On October 1, 2012, Davis informed the Seller of its intent to exercise its rights as the third-party purchaser under the July 15, 2011, contract. Davis asserted that TA had failed to close on the property within the 240 days authorized by TOPA, and insisted that Davis’s contract had therefore been restored to its priority position. No further communication between Davis and the Seller can be found in the record, but the record contains additional correspondence between TA and the Seller evidencing continued negotiation over the property.

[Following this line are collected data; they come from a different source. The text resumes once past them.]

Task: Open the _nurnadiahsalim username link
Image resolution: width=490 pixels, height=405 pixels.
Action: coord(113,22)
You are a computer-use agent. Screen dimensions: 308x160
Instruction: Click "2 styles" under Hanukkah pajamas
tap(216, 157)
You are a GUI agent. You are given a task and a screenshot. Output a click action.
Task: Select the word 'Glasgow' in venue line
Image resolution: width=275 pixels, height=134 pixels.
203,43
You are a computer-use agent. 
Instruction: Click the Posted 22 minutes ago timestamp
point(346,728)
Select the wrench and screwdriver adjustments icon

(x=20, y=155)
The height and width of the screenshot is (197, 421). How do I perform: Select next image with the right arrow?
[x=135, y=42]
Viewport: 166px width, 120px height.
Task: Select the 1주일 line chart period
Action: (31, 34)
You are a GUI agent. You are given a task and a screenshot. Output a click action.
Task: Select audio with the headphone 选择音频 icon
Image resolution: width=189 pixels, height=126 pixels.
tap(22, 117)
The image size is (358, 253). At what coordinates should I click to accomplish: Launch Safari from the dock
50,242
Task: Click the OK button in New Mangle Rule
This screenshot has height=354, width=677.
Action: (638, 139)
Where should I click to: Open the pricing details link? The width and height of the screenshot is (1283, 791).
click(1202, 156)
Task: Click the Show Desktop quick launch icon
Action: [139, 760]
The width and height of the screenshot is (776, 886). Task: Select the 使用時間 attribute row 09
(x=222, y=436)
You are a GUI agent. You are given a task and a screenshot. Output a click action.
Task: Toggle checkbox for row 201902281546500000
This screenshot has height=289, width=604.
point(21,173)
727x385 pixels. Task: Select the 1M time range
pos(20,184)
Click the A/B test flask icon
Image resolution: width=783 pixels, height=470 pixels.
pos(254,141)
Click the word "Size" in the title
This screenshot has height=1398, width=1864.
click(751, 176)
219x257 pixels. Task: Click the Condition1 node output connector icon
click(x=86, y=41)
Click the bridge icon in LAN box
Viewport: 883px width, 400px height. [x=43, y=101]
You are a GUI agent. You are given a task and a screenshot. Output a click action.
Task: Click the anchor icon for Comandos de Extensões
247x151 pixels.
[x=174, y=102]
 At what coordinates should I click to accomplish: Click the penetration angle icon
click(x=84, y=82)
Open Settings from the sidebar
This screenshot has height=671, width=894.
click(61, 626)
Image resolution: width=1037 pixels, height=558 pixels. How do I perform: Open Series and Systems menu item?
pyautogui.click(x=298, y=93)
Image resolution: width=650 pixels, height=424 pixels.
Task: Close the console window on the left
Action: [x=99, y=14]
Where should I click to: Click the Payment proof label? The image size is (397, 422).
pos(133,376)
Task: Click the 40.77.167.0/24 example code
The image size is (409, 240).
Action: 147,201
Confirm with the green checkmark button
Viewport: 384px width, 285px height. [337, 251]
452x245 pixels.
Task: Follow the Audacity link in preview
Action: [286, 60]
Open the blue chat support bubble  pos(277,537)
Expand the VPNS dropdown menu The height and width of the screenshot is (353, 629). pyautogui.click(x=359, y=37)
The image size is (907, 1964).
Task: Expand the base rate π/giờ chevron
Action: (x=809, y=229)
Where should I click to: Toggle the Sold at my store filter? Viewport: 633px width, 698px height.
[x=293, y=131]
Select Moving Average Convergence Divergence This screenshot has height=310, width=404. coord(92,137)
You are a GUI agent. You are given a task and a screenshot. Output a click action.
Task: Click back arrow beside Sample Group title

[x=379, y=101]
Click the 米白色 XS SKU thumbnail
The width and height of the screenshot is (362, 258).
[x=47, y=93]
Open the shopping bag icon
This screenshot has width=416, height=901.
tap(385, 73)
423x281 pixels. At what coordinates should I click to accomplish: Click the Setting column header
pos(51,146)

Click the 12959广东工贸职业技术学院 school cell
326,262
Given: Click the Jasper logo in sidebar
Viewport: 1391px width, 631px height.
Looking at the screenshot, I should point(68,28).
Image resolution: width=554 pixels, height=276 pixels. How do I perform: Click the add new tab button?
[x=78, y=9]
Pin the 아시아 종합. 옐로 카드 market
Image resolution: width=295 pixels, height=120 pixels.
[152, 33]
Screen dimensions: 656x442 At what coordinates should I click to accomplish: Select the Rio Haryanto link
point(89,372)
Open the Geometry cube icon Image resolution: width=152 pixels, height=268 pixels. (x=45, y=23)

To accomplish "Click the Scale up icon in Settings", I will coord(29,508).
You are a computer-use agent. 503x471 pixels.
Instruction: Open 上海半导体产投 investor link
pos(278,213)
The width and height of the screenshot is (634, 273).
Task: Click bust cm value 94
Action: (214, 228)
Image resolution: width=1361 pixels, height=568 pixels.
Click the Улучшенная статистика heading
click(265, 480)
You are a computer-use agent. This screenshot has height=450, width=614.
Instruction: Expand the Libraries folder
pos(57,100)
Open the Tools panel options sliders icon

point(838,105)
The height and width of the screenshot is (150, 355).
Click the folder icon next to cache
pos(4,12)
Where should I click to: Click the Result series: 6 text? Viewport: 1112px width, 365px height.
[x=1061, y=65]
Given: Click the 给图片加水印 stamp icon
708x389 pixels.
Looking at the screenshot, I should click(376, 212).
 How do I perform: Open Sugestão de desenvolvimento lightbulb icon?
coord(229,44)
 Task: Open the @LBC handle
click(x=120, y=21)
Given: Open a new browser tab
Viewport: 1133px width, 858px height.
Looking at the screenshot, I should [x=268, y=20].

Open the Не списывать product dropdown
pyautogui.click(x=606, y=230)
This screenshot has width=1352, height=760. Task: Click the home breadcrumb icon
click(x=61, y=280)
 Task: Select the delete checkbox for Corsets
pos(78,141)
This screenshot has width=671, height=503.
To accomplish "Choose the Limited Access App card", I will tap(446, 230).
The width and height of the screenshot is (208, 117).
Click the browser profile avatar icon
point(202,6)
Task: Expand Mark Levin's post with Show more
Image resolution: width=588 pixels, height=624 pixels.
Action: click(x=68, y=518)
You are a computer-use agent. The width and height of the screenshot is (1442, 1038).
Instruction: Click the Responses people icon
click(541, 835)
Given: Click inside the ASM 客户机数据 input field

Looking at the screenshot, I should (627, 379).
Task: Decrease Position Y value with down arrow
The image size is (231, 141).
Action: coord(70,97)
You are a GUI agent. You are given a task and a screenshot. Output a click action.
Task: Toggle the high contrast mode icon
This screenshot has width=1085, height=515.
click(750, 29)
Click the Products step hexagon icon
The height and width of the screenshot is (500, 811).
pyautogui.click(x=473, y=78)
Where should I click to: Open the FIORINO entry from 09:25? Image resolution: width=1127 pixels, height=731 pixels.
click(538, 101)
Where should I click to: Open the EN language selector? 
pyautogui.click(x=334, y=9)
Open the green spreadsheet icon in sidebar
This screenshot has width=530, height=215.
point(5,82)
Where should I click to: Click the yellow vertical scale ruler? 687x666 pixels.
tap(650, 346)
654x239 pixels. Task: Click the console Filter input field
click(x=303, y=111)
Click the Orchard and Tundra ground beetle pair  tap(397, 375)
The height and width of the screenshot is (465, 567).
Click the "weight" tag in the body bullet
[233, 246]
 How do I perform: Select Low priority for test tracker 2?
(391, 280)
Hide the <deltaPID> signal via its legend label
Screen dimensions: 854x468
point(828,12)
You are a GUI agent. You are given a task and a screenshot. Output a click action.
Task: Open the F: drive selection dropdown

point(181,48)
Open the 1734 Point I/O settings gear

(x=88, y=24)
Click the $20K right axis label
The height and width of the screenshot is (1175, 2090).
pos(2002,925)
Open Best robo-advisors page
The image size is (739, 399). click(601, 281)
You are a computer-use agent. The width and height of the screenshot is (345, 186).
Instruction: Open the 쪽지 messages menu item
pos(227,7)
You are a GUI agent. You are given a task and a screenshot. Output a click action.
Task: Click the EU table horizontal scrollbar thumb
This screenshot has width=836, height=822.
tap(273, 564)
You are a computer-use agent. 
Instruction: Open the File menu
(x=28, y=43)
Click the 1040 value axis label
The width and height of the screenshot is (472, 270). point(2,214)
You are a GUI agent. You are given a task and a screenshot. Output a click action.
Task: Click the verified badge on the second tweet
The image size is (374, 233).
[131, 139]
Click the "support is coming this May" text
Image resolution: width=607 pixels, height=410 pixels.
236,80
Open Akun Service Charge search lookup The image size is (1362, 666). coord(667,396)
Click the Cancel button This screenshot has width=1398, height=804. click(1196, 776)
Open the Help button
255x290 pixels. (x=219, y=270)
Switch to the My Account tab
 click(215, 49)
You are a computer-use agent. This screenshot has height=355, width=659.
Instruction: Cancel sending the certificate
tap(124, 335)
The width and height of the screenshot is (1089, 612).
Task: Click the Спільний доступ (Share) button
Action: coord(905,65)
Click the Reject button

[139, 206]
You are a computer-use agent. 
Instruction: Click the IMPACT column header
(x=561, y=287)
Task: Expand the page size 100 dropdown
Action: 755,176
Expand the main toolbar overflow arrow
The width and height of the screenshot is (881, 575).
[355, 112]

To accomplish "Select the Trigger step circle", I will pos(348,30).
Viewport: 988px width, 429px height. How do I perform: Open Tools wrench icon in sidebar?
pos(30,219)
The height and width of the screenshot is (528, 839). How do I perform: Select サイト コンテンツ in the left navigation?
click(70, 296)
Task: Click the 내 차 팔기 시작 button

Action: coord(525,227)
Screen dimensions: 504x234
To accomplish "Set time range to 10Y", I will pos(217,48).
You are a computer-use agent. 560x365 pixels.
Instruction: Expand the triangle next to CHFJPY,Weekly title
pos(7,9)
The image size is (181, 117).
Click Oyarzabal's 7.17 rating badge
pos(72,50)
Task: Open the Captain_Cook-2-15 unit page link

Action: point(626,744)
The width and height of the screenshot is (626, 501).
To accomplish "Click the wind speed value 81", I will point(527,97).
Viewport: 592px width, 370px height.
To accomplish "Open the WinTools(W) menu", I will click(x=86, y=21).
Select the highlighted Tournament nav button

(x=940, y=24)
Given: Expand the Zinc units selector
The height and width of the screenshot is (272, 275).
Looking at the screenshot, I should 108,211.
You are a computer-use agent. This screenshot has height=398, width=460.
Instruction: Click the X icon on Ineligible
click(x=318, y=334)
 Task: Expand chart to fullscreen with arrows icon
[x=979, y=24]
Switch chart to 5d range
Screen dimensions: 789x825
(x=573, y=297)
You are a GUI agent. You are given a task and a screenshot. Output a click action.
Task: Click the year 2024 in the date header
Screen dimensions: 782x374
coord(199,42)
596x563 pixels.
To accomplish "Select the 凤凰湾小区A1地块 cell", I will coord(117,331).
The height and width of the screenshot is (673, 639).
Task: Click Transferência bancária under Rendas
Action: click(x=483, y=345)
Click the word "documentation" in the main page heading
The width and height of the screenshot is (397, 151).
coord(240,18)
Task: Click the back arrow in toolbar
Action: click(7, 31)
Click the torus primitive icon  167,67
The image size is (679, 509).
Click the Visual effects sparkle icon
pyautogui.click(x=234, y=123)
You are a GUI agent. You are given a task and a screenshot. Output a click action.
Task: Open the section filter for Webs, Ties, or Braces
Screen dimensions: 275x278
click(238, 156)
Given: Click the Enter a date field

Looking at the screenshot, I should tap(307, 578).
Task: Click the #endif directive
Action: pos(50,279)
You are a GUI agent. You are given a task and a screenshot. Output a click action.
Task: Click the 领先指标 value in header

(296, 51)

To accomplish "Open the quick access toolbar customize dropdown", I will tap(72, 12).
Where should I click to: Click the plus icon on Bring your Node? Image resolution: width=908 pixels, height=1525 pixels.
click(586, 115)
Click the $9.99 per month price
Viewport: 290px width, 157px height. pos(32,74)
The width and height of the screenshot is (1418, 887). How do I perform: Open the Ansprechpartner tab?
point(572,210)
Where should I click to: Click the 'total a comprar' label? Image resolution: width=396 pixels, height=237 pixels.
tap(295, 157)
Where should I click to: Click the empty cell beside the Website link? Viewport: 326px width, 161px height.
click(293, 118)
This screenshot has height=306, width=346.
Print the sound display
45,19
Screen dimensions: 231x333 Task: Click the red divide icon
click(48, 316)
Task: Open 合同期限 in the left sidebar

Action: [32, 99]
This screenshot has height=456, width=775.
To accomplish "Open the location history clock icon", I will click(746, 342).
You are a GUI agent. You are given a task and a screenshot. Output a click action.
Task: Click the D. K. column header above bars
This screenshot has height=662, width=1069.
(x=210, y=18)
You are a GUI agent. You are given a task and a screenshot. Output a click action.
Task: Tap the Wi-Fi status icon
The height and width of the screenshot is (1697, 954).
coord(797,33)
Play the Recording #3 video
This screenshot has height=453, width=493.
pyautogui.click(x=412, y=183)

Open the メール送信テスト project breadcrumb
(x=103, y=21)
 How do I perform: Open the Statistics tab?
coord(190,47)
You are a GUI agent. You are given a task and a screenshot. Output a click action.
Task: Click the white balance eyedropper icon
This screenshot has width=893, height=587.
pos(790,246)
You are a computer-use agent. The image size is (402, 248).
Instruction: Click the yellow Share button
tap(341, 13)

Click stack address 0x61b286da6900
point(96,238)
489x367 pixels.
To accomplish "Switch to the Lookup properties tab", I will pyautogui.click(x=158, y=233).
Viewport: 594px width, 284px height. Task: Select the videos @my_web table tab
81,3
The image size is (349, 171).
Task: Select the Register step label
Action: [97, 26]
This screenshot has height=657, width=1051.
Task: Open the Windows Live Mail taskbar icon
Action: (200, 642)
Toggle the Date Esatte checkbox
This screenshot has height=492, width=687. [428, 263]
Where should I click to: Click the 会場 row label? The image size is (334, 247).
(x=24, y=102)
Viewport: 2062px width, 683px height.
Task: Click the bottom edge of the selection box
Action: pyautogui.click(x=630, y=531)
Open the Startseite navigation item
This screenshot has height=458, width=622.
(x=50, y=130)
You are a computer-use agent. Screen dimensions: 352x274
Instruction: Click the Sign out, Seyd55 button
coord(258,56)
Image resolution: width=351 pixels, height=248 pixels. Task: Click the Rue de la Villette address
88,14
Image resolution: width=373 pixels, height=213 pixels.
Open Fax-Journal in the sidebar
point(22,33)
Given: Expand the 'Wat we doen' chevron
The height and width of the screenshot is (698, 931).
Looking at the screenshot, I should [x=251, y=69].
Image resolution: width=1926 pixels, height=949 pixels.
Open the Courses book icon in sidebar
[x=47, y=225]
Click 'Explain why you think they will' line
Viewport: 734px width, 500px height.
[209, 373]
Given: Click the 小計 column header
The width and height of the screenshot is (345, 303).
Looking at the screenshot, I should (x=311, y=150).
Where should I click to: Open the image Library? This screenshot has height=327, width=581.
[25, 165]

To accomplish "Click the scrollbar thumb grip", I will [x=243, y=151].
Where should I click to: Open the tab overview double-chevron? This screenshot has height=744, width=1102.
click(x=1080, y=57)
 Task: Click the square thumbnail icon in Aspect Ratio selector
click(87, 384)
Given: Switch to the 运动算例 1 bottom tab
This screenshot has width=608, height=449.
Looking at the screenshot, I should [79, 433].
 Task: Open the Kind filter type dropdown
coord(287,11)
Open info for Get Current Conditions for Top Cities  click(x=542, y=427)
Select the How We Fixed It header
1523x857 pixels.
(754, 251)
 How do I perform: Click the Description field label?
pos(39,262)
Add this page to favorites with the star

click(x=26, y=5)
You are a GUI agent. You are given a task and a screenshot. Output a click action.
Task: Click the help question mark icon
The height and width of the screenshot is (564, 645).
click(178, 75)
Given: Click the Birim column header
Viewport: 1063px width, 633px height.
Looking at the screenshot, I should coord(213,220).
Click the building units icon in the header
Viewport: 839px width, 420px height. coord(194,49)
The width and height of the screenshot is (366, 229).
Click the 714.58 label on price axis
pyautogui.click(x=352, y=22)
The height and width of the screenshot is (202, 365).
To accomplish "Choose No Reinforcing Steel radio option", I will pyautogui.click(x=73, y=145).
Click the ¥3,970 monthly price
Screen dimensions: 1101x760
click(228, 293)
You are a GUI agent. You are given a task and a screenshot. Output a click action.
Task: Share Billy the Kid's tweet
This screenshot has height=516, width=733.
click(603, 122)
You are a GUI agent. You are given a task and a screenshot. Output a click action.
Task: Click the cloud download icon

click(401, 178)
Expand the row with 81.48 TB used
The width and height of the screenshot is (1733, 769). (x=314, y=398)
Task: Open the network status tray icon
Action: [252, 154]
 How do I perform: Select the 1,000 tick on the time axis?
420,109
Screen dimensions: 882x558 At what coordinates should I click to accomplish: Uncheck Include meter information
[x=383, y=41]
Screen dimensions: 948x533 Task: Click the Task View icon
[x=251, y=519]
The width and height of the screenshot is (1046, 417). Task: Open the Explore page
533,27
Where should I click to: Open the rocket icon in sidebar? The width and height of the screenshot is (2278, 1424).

The first communication after the missed settlement date was an email from the Seller on September 21, 2012, asking TA to “put everything on hold” because the Seller “need[ed] to further consult with others before going forward.” Almost a month later, on October 17, 2012, Luchs emailed Rome with a proposal by the Seller “to move forward on this transaction.” The revised proposal included a new price of $4,350,000, reflecting a reduction of $3,300,000 from the price agreed to in the January tenant contract. TA accepted the Seller’s proposal with minor revisions on November 2, 2012. The revised agreement was characterized as a “contract amendment” that would “be made effective nunc pro tunc to the date before the TOPA period expired.” Settlement was to be deferred, however, until the trial court resolved a declaratory judgment action, to be filed promptly by the Seller, to determine whether TA or Davis had the right to purchase the T Street property.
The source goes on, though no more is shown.